We rarely publish them, because they aren’t a substitute for Pat, and of course, being published by us causes SPLC attacks in what I’ve called "guilt by syndication."

This one was by Never-Trumper Mona Charen (now writing for Bill Kristol's Bulwark) and was called, believe it or not, "An America First Immigration Policy."

Her idea of "America First" is mass immigration to solve a shortage of cheap immigrant labor, and she adds, Republicans never used be against legal immigration, but they are now.

But the one factor we discuss too little is immigration—or rather, we emphasize the wrong aspect. Republicans are obsessed with the southern border and the dreaded waves of people (or sometimes "caravans") attempting entry. But we've long had people thronging the Mexican border. What we haven't seen in many decades is a serious decline in the number of legal immigrants—a decline that is a big factor in all the things Americans dislike about how things are going right now. If an immigration advocate had wanted to concoct a scenario to demonstrate to Americans just how diminished their lives would be with fewer immigrants, they couldn't have devised a better scheme than the combination of the Trump administration and the pandemic.
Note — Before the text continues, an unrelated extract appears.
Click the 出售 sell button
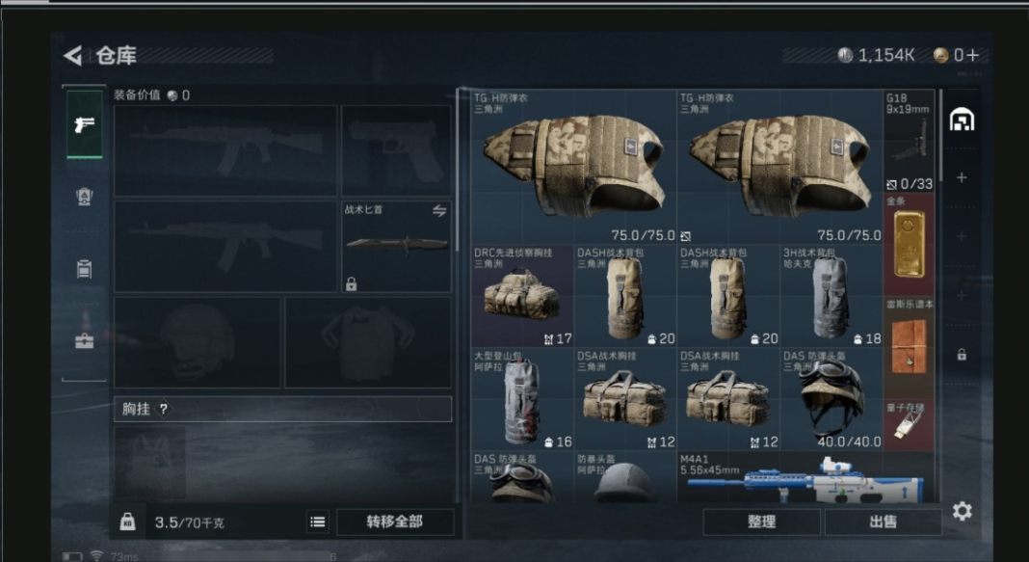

Trump began his squeeze on immigrants in 2017 with a ban on immigration from seven Muslim-majority countries and followed up with drastic reductions in the number of green cards issued, the number of refugees admitted (a shameful policy choice) and the number of legal immigrants processed. A Government Accountability Office review found that the Citizenship and Immigration Service increased its processing time for immigration applications sixfold between 2015 and 2020. Trump officials threw sand into the gears. They raised fees for naturalization applications from $620 to $1,160 and added burdensome, niggling requirements. A 2019 rule, for example, forced immigrants to refile forms if they left a space blank, even if the question did not pertain to them. Interviews were stalled, and they starved the relevant agencies of funding.

Where is the outrage that we are turning away highly skilled immigrants who could make the difference in our competition with China? Wouldn't an "America first" policy capitalize on our desirability as a destination for the talented instead of slamming our doors? Wouldn't we be welcoming those who will create the key technologies for the future, like artificial intelligence?

What you need to know about this so-called "skilled" immigration is that it displaces a better class of Americans than Mexican illegals do. What you need to know about Trump's successful lowering of legal immigration is that it was in his platform, he ran on it, and he won.

Immigration enthusiasts—supporters of illegal immigration and Amnesty—are always surprised to see  arguments against legal immigration. I remember how freaked out John Podhoretz got when in 2007 he realized, after years of fighting actual conservatives over amnesty to make illegals legal, that there was an argument for lowering legal immigration as well. But of course that's what Peter Brimelow wrote Alien Nation about—it wasn't called Illegal Alien Nation.

The reason Ms. Charen is no substitute for Pat is her "America First"  immigration shows no concern for the American worker or the American taxpayer, but only for the American employer of cheap labor.

So the question Republicans must answer today is: How do you like this immigrant-starved America? How do you like the shortages, the inflation and the poor service? Because this is what comes of nativism.